Re: [PATCH 08/16] KVM: x86/mmu: Bug the VM if kvm_zap_gfn_range() is called for TDX

From: Huang, Kai
Date: Wed May 15 2024 - 18:18:22 EST




On 16/05/2024 4:22 am, Isaku Yamahata wrote:
On Wed, May 15, 2024 at 08:34:37AM -0700,
Sean Christopherson <seanjc@xxxxxxxxxx> wrote:

diff --git a/arch/x86/kvm/mmu/mmu.c b/arch/x86/kvm/mmu/mmu.c
index d5cf5b15a10e..808805b3478d 100644
--- a/arch/x86/kvm/mmu/mmu.c
+++ b/arch/x86/kvm/mmu/mmu.c
@@ -6528,8 +6528,17 @@ void kvm_zap_gfn_range(struct kvm *kvm, gfn_t gfn_start, gfn_t gfn_end)
flush = kvm_rmap_zap_gfn_range(kvm, gfn_start, gfn_end);
- if (tdp_mmu_enabled)
+ if (tdp_mmu_enabled) {
+ /*
+ * kvm_zap_gfn_range() is used when MTRR or PAT memory
+ * type was changed. TDX can't handle zapping the private
+ * mapping, but it's ok because KVM doesn't support either of
+ * those features for TDX. In case a new caller appears, BUG
+ * the VM if it's called for solutions with private aliases.
+ */
+ KVM_BUG_ON(kvm_gfn_shared_mask(kvm), kvm);

Please stop using kvm_gfn_shared_mask() as a proxy for "is this TDX". Using a
generic name quite obviously doesn't prevent TDX details for bleeding into common
code, and dancing around things just makes it all unnecessarily confusing.
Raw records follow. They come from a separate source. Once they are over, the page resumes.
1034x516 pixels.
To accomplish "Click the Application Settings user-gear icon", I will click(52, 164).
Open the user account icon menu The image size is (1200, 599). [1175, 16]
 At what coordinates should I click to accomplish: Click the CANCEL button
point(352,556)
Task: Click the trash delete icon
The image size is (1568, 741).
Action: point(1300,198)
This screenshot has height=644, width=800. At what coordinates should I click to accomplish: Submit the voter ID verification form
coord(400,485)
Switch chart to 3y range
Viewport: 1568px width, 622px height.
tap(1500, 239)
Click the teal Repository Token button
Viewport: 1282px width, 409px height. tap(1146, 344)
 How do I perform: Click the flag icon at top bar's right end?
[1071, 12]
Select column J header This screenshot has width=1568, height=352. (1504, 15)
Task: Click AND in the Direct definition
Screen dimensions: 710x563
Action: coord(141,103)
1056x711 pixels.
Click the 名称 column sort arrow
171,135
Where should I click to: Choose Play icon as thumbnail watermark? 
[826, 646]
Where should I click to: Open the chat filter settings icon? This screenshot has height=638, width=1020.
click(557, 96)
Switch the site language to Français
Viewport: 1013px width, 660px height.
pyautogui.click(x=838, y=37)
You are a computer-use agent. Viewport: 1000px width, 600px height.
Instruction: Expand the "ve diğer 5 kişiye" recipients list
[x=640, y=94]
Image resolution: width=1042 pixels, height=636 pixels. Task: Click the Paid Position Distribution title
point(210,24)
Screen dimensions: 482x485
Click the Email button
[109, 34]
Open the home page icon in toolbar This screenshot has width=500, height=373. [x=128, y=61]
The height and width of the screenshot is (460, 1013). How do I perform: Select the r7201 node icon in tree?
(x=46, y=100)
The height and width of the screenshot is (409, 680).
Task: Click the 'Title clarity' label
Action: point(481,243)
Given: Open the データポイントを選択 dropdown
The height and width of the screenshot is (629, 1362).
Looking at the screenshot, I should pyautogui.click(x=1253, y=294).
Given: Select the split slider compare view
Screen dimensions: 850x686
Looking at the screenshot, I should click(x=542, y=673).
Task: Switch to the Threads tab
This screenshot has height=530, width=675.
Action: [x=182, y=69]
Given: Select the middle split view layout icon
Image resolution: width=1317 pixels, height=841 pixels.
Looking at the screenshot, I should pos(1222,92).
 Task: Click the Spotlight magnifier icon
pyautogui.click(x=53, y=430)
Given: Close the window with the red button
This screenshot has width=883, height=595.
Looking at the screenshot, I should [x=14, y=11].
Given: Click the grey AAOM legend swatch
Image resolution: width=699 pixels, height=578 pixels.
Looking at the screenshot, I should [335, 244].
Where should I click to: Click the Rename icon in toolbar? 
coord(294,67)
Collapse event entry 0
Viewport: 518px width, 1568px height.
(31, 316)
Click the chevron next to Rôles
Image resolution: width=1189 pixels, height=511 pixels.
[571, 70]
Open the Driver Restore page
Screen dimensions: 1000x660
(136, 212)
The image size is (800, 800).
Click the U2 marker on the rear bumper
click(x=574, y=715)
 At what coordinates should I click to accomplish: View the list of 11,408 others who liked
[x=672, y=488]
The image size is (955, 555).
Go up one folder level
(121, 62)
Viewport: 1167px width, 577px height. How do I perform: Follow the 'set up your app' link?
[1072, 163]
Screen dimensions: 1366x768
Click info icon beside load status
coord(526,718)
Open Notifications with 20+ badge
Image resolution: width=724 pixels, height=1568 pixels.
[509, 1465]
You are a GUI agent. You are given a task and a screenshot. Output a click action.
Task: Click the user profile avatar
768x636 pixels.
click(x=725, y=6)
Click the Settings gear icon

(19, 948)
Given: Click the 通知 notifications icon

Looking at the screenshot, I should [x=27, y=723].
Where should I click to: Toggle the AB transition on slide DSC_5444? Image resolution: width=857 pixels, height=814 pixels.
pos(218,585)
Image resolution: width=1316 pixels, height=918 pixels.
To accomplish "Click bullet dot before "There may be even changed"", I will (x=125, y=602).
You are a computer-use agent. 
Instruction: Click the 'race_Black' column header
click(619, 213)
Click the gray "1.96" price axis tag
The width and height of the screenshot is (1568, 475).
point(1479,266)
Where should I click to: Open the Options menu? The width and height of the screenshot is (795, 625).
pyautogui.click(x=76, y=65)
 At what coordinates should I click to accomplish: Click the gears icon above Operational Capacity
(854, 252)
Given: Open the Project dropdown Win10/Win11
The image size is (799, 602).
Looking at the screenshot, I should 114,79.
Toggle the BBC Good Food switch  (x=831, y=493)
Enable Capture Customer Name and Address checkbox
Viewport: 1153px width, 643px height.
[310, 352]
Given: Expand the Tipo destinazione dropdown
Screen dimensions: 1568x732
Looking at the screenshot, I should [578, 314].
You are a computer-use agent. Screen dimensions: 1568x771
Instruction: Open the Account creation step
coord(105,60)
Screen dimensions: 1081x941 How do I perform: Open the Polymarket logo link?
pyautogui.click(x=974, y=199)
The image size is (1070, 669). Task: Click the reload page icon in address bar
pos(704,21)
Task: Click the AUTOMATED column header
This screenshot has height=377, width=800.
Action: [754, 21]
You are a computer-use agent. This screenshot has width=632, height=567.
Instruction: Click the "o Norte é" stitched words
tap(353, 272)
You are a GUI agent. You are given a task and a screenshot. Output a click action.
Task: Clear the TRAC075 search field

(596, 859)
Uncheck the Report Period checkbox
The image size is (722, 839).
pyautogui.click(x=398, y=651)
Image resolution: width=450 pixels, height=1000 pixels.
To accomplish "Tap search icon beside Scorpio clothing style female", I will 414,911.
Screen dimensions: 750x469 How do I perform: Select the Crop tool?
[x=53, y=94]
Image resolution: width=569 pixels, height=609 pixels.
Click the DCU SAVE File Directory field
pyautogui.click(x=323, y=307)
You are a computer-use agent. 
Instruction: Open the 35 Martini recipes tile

If we can't avoid bleeding TDX details into common code, my vote is to bite the
bullet and simply check vm_type.

TDX has several aspects related to the TDP MMU.
1) Based on the faulting GPA, determine which KVM page table to walk.
(private-vs-shared)
2) Need to call TDX SEAMCALL to operate on Secure-EPT instead of direct memory
load/store. TDP MMU needs hooks for it.
3) The tables must be zapped from the leaf. not the root or the middle.

For 1) and 2), what about something like this? TDX backend code will set
kvm->arch.has_mirrored_pt = true; I think we will use kvm_gfn_shared_mask() only
for address conversion (shared<->private).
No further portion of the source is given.